Call the number of participants P, being the number of workers + 1  
(for the leader).  Compared to a non-shared hash plan, we avoid  
wasting CPU and IO resources running P copies of the inner plan in  
parallel (something that is not well captured in our costing model for  
parallel query today), and we can allow ourselves to use a hash table  
P times larger while sticking to the same overall space target of  
work_mem * P.  

2.  Parallel Hash Join with Parallel Shared Hash  

      ->  Parallel Hash Join  
            ->  <partial outer plan>  
            ->  Parallel Shared Hash  
                  ->  <partial inner plan>  

In this case, the inner plan is run in parallel by all participants.  
We have the advantages of a shared hash table as described above, and  
now we can also divide the work of running the inner plan and hashing  
the resulting tuples by P participants.  Note that Parallel Shared  
Hash is acting as a special kind of gather operation that is the  
counterpart to the scatter operation contained in the inner plan.  

PERFORMANCE  

So far I have been unable to measure any performance degradation  
compared with unpatched master for hash joins with non-shared hash.  
That's good because it means that I didn't slow existing plans down  
when I introduced a bunch of conditional branches to existing hash  
join code.  

Laptop testing shows greater than 2x speedups on several of the TPC-H  
queries with single batches, and no slowdowns.  I will post test  
numbers on big rig hardware in the coming weeks when I have the  
batching code in more complete and stable shape.  

IMPLEMENTATION  

I have taken the approach of extending the existing hash join  
algorithm, rather than introducing separate hash join executor nodes  
or a fundamentally different algorithm.  Here's a short description of  
what the patch does:  

1.  SHARED HASH TABLE  

To share data between participants, the patch uses two other patches I  
have proposed:  DSA areas[1], which provide a higher level interface  
to DSM segments to make programming with processes a little more like  
programming with threads, and in particular a per-parallel-query DSA  
area[2] that is made available for any executor node that needs some  
shared work space.  

The patch uses atomic operations to push tuples into the hash table  
buckets while building, rehashing and loading, and then the hash table  
is immutable during probing (except for match flags used to implement  
outer joins).  The existing memory chunk design is retained for dense  
allocation of tuples, which provides a convenient way to rehash the  
table when its size changes.  

2.  WORK COORDINATION  

To coordinate parallel work, this patch uses two other patches:  
barriers[3], to implement a 'barrier' or 'phaser' synchronisation  
primitive, and those in turn use the condition variables proposed by  
Robert Haas.  

Barriers provide a way for participants to break work up into phases  
that they unanimously agree to enter together, which is a basic  
requirement for parallelising hash joins.  It is not safe to insert  
into the hash table until exactly one participant has created it; it  
is not safe to probe the hash table until all participants have  
finished inserting into it; it is not safe to scan it for unmatched  
tuples until all participants have finished probing it; it is not safe  
to discard it and start loading the next batch until ... you get the  
idea.  You could also construct appropriate synchronisation using  
various other interlocking primitives or flow control systems, but  
fundamentally these wait points would exist at some level, and I think  
this way is quite clean and simple.  YMMV.  

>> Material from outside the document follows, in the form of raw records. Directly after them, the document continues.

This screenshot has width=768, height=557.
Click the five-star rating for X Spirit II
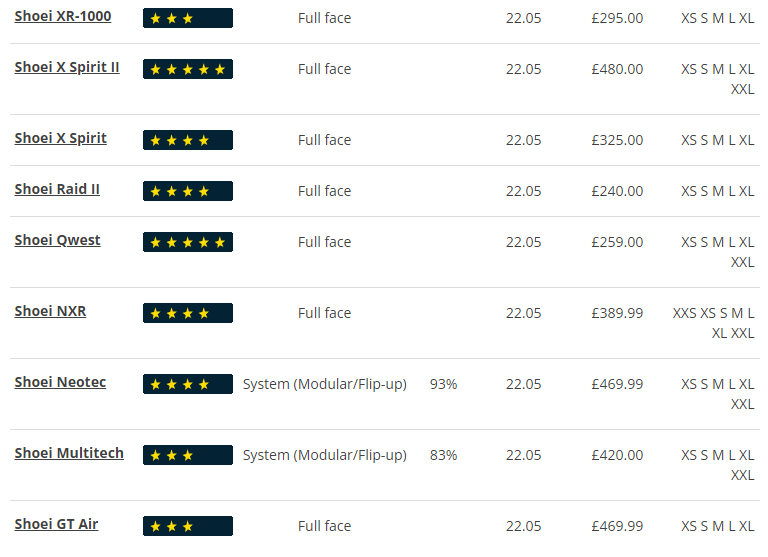click(188, 69)
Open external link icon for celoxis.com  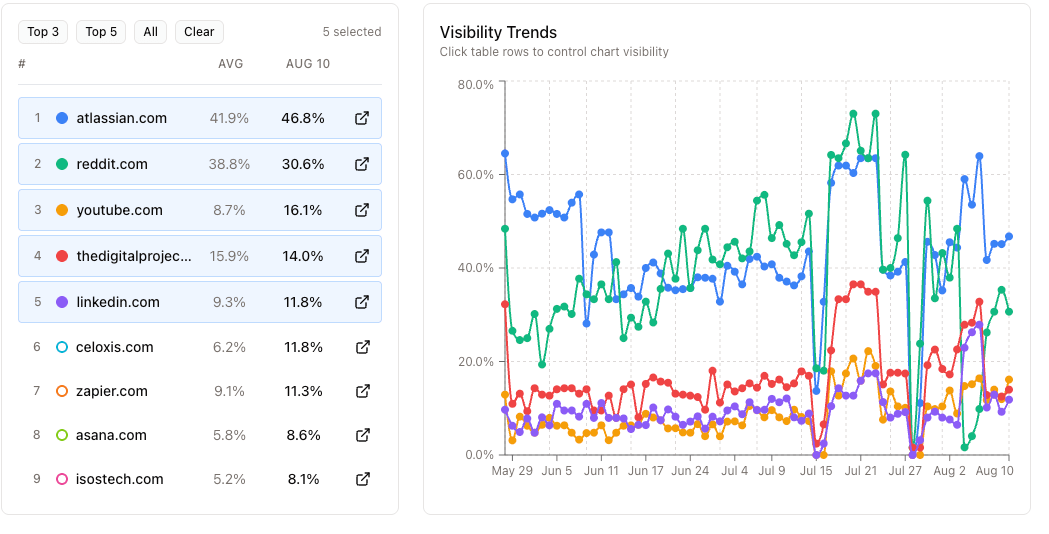coord(362,347)
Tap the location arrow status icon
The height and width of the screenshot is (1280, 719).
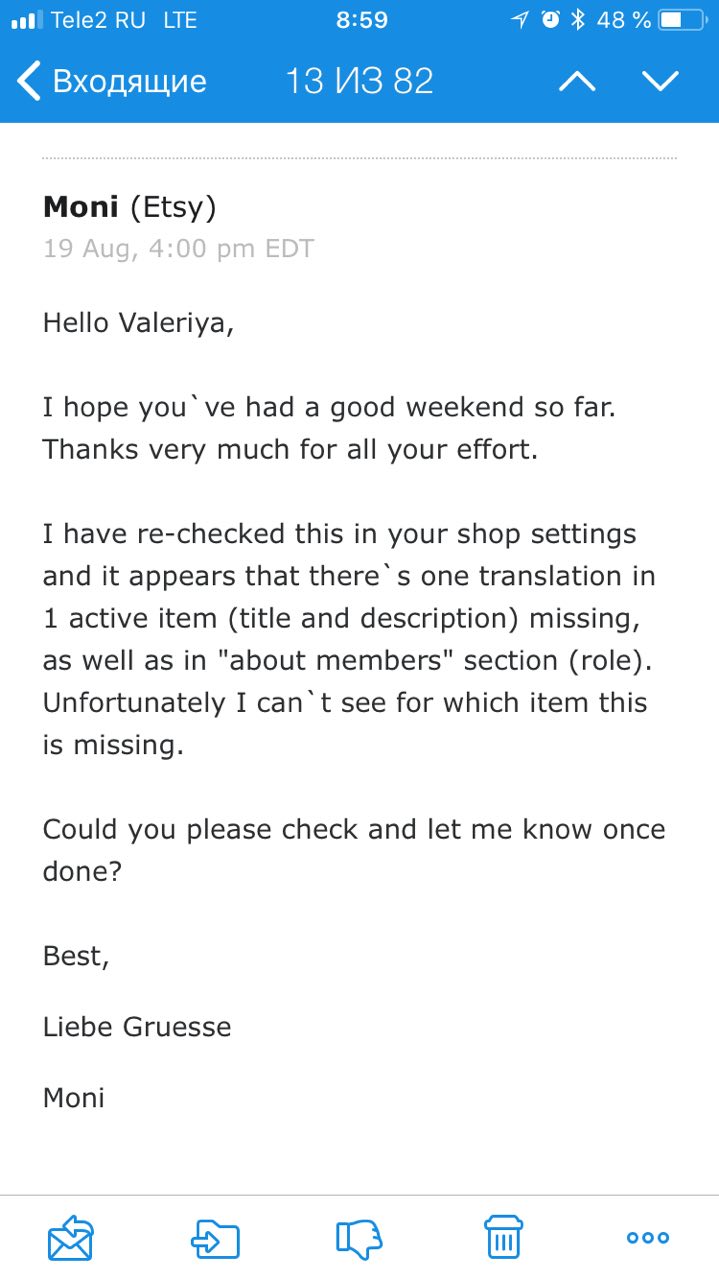click(519, 20)
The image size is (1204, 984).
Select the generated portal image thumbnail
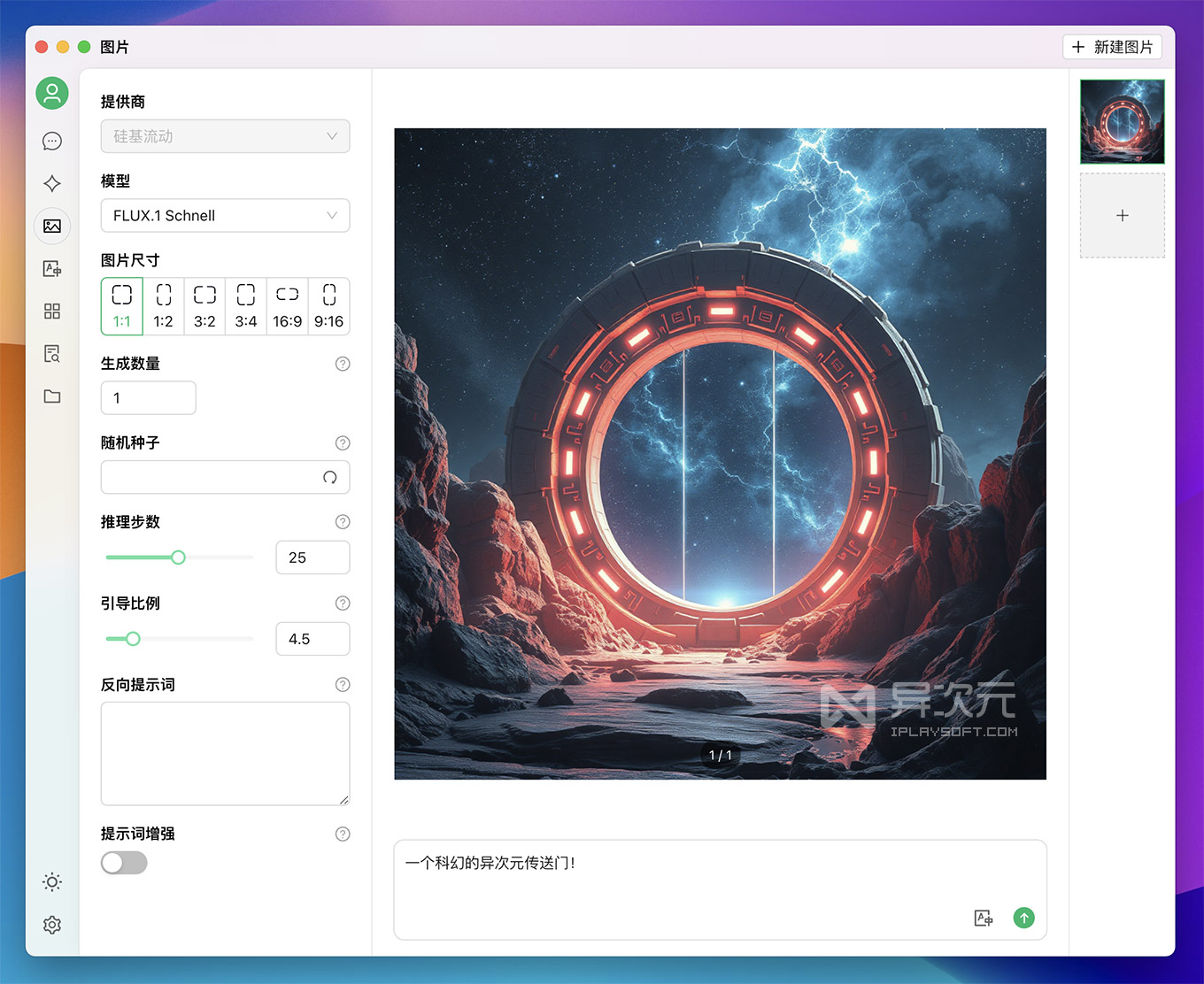pyautogui.click(x=1122, y=121)
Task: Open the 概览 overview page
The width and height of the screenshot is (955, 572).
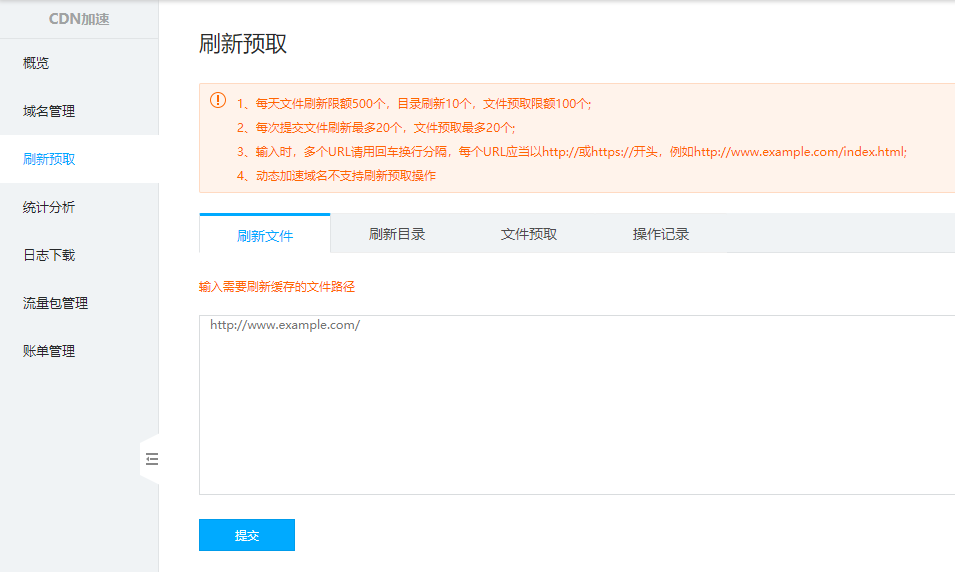Action: pos(36,63)
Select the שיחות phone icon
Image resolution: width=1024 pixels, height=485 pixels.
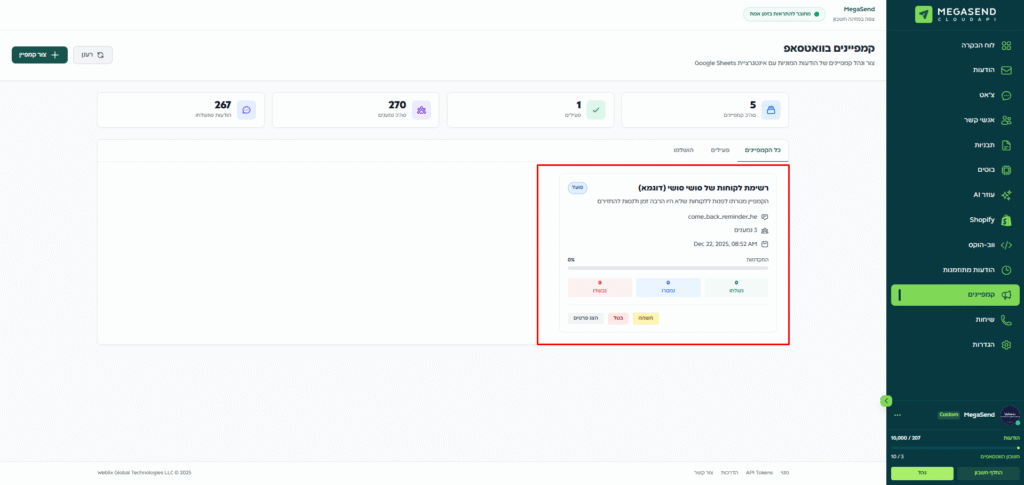pos(1007,319)
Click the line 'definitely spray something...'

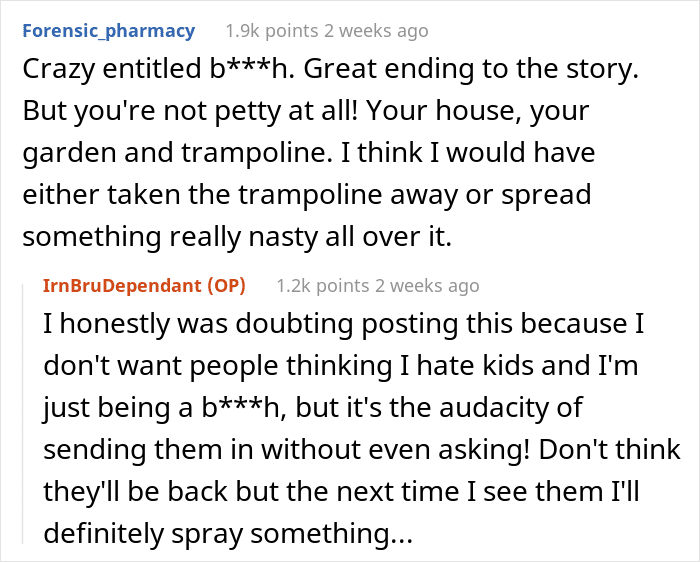tap(228, 533)
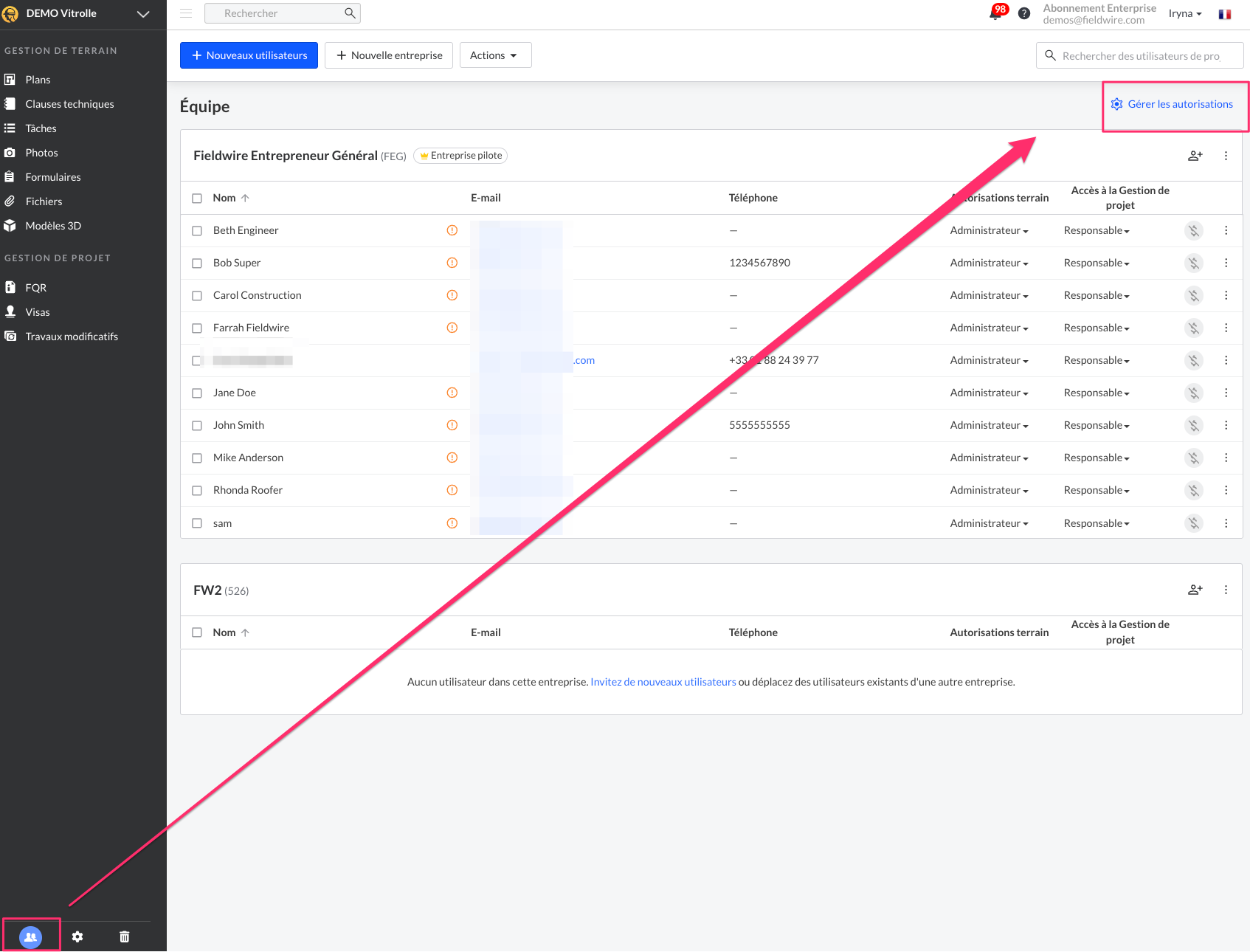Viewport: 1250px width, 952px height.
Task: Check the box next to Beth Engineer
Action: click(x=197, y=231)
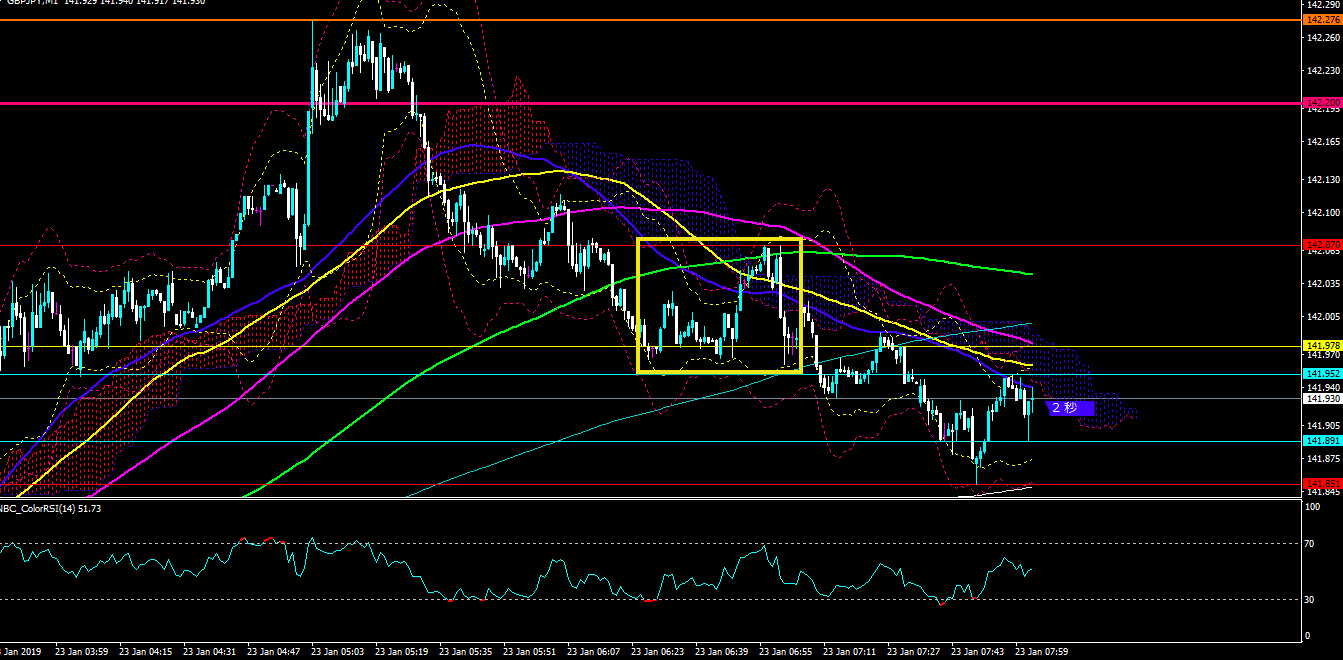1343x660 pixels.
Task: Select the pink horizontal line at 142.200
Action: pyautogui.click(x=650, y=103)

If we had exactly W workers and the leader didn't participate, then we  
could use a simple simple pthread- or MPI-style barrier without an  
explicit notion of 'phase'.  We would simply take the existing hash  
join code, add the shared hash table, add barrier waits at various  
points and make sure that all participants always hit all of those  
points in the same order, and it should All Just Work.   But we have a  
variable party size and a dual-role leader process, and I want to  
highlight the specific problems that causes here because they increase  
the patch size significantly:  

Problem 1:  We don't know how many workers will actually start.  We  
know how many were planned, but at execution time we may have  
exhausted limits and actually get a smaller number.  So we can't use  
"static" barriers like the classic barriers in POSIX or MPI where the  
group size is known up front.  We need "dynamic" barriers with attach  
and detach operations.  As soon as you have varying party size you  
need some kind of explicit model of the current phase, so that a new  
participant can know what to do when it joins.  For that reason, this  
patch uses a phase number to track progress through the parallel hash  
join.  See MultiExecHash and ExecHashJoin which have switch statements  
allowing a newly joined participant to synchronise their own state  
machine and program counter with the phase.  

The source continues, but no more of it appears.